▶ _DATA FOR THIS TASK_
++++++++++
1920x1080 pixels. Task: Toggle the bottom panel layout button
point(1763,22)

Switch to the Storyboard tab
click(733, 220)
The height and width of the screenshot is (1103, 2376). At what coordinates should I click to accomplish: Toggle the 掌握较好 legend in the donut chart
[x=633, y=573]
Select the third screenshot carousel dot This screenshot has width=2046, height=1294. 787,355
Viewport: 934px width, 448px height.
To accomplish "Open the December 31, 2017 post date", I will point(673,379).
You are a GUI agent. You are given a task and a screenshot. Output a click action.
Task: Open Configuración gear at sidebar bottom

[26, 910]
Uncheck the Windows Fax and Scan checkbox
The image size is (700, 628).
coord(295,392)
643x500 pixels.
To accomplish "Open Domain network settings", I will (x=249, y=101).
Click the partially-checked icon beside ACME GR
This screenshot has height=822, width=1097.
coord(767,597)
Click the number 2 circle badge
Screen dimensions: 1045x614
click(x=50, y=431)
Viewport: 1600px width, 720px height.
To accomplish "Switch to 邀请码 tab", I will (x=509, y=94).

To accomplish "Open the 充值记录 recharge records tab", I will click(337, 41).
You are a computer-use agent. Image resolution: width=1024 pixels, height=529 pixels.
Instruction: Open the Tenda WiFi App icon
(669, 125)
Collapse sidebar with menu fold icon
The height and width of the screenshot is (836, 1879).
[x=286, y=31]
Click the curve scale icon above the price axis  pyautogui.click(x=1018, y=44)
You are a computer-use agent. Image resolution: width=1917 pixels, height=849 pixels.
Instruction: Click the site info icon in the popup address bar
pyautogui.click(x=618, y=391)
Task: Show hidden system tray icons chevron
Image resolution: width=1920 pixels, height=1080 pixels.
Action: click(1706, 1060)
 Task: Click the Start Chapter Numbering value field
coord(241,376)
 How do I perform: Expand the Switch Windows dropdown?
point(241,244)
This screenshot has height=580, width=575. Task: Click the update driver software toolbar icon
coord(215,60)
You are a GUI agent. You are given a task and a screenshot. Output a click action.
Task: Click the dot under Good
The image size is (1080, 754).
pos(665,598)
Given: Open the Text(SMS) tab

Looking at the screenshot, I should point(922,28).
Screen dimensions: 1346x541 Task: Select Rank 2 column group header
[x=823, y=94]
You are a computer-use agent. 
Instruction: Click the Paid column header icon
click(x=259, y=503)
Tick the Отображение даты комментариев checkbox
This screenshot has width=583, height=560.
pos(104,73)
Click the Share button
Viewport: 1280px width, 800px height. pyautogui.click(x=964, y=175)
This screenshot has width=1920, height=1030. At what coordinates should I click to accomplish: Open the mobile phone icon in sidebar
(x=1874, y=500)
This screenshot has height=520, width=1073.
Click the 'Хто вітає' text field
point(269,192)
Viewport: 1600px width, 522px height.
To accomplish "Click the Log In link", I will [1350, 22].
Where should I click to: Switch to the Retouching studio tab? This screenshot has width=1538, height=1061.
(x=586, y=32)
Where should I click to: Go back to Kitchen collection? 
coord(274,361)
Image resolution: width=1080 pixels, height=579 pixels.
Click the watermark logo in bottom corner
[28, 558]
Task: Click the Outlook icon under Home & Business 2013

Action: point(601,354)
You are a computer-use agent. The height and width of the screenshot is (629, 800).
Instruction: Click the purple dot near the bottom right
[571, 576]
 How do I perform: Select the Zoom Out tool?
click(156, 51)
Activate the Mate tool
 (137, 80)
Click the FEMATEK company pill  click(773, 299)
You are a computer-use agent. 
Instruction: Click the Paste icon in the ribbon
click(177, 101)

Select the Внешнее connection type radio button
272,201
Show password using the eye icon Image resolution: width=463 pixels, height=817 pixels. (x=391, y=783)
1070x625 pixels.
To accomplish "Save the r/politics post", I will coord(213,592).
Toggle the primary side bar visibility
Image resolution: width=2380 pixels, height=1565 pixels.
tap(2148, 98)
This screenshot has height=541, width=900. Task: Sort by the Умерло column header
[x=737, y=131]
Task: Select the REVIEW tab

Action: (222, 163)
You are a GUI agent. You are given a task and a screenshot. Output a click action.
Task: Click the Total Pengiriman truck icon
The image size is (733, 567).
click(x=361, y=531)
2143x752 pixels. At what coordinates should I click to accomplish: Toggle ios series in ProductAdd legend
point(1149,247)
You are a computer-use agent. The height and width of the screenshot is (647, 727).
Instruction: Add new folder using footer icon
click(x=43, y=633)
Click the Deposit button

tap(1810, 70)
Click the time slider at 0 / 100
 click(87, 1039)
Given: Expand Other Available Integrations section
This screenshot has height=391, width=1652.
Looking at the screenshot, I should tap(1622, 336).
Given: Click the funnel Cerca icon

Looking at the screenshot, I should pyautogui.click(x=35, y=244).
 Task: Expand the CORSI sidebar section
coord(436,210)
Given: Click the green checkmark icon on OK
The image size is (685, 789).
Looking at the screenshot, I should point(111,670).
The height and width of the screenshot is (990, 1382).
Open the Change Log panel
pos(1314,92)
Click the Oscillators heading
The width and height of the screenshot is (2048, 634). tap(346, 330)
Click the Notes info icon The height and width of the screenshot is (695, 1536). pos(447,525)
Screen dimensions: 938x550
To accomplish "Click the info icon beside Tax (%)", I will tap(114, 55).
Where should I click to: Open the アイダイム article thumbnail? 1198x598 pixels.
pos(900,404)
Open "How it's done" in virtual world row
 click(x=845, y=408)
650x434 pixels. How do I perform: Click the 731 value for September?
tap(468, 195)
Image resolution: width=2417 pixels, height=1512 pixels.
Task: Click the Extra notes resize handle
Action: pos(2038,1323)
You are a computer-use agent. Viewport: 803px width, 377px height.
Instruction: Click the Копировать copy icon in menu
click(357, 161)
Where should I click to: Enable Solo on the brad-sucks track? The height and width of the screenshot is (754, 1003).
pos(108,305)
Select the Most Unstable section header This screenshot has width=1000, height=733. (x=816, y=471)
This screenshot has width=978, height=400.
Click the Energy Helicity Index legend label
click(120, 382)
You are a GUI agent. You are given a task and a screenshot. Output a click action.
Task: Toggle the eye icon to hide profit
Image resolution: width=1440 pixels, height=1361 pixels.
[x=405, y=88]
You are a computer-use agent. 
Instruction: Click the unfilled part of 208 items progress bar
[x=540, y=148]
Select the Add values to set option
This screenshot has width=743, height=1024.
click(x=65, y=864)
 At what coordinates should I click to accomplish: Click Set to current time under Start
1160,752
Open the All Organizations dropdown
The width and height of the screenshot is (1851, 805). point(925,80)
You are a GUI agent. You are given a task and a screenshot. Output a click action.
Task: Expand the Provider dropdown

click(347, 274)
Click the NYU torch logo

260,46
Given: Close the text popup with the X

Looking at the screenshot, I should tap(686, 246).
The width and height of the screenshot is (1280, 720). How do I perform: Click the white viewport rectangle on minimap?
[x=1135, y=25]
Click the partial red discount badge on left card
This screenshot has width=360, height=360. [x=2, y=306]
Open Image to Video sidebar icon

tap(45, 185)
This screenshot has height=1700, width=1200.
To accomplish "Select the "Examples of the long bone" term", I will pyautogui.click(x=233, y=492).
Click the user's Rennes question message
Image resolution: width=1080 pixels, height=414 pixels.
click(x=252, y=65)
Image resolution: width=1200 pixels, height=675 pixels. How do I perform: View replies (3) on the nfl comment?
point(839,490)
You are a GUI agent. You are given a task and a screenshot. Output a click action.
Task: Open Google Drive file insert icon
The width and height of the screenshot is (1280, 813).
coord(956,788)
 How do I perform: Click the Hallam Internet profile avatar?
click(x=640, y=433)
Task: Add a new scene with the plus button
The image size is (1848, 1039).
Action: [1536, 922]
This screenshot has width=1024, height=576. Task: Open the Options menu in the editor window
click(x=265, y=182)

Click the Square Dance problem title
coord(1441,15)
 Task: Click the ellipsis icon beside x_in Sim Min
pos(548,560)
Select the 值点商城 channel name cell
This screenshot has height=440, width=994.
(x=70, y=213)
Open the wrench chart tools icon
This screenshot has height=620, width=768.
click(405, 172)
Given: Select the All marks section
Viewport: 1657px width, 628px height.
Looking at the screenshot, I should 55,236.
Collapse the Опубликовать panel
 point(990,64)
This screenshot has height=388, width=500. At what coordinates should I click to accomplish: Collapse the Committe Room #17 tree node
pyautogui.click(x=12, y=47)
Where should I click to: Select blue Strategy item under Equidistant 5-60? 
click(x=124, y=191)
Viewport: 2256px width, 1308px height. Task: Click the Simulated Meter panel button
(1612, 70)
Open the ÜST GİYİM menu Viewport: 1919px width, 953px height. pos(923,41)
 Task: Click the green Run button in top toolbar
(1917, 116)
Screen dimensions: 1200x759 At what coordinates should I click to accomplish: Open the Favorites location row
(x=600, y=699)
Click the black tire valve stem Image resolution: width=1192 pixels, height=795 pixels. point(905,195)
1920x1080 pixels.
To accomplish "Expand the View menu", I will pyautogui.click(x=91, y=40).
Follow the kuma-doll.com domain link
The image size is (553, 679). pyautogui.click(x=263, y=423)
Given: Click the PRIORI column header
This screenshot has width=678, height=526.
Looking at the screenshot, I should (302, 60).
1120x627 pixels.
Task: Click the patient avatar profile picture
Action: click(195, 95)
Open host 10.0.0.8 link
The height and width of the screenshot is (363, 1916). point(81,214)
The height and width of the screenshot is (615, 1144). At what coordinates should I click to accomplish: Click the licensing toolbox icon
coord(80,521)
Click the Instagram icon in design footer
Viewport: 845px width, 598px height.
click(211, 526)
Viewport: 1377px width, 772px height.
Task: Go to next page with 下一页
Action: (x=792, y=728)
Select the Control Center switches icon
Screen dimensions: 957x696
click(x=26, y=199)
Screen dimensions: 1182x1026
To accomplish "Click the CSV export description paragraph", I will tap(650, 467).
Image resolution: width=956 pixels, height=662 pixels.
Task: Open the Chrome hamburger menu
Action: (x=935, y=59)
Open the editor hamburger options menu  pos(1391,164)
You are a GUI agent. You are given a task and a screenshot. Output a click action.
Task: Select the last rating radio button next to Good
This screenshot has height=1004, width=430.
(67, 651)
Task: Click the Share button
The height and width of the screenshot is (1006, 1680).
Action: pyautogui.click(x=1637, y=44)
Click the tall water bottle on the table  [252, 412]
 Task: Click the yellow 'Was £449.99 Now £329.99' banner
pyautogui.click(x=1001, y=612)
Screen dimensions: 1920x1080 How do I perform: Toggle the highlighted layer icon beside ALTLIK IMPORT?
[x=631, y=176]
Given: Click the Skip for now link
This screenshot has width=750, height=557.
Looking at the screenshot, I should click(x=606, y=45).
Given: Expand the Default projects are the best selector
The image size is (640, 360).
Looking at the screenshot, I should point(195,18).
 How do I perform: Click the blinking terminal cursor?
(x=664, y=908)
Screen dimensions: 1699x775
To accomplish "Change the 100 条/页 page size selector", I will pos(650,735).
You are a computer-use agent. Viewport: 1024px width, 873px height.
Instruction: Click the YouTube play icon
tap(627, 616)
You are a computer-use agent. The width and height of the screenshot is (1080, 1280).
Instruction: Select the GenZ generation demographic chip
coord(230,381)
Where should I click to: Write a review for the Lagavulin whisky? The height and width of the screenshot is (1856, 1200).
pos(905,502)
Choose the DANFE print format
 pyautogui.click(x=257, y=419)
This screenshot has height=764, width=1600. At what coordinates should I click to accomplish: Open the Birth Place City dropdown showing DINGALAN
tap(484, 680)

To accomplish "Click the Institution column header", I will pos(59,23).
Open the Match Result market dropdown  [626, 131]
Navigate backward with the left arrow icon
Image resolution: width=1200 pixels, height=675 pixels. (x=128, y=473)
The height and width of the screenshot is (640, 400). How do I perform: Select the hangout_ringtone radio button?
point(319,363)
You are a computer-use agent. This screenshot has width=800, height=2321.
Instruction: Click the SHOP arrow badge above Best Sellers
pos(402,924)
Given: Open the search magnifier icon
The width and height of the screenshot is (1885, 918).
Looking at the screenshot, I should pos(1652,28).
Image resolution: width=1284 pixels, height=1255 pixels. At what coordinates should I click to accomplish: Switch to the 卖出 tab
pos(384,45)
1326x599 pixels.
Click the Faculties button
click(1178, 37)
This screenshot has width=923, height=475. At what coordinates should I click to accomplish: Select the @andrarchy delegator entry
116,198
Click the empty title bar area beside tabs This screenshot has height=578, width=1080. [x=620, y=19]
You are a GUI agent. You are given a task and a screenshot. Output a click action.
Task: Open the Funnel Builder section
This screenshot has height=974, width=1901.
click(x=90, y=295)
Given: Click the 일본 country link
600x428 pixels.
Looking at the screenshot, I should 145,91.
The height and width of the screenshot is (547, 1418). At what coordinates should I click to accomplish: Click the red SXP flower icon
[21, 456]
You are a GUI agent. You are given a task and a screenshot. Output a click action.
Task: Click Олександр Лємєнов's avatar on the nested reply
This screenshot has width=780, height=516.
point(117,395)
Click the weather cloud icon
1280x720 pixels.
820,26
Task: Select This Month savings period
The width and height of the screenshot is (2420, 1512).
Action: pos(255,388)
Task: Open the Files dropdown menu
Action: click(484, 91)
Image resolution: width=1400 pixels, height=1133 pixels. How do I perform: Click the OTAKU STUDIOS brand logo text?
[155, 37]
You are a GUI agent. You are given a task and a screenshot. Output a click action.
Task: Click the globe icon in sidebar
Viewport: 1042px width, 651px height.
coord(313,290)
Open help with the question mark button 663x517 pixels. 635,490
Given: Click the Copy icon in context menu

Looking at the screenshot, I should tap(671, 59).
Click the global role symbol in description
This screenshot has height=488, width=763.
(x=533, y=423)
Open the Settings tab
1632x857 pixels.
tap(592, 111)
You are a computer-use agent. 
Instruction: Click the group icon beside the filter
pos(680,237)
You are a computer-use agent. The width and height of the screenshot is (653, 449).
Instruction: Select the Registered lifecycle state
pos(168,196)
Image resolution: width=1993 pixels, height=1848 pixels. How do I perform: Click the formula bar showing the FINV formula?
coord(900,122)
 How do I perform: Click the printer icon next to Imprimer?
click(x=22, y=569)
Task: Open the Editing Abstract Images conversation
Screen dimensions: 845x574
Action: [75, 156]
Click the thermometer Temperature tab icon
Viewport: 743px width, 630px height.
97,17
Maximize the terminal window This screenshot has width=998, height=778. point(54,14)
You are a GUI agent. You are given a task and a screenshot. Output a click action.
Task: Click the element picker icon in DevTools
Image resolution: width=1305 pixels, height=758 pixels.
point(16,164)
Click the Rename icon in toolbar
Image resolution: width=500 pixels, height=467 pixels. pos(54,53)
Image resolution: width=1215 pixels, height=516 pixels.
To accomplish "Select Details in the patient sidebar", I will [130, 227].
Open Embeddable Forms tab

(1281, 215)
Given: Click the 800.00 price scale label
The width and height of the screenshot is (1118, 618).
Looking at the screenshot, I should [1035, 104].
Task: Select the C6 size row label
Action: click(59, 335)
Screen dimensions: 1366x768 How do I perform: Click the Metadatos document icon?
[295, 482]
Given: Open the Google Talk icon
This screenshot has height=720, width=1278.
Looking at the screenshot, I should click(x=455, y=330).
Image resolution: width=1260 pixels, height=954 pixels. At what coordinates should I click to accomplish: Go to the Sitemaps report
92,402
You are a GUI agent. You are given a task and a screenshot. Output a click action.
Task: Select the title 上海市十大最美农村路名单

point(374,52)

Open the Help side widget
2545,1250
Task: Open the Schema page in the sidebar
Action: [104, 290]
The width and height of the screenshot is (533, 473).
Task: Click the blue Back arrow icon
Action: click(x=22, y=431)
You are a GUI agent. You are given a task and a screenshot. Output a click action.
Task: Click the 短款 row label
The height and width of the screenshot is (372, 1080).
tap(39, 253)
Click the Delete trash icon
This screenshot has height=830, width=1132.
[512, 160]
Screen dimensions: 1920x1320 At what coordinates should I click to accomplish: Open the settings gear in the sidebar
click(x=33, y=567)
++++++++++
▶ _TASK DIRECTIONS_
Copy the lines from the one containing "The height and width of the screenshot is (990, 1382)." through the one containing "pos(900,404)", unchanged.

▶ _ANSWER TO THE EXERCISE_
The height and width of the screenshot is (990, 1382).
Open the Change Log panel
pos(1314,92)
Click the Oscillators heading
The width and height of the screenshot is (2048, 634). tap(346, 330)
Click the Notes info icon The height and width of the screenshot is (695, 1536). pos(447,525)
Screen dimensions: 938x550
To accomplish "Click the info icon beside Tax (%)", I will tap(114, 55).
Where should I click to: Open the アイダイム article thumbnail? 1198x598 pixels.
pos(900,404)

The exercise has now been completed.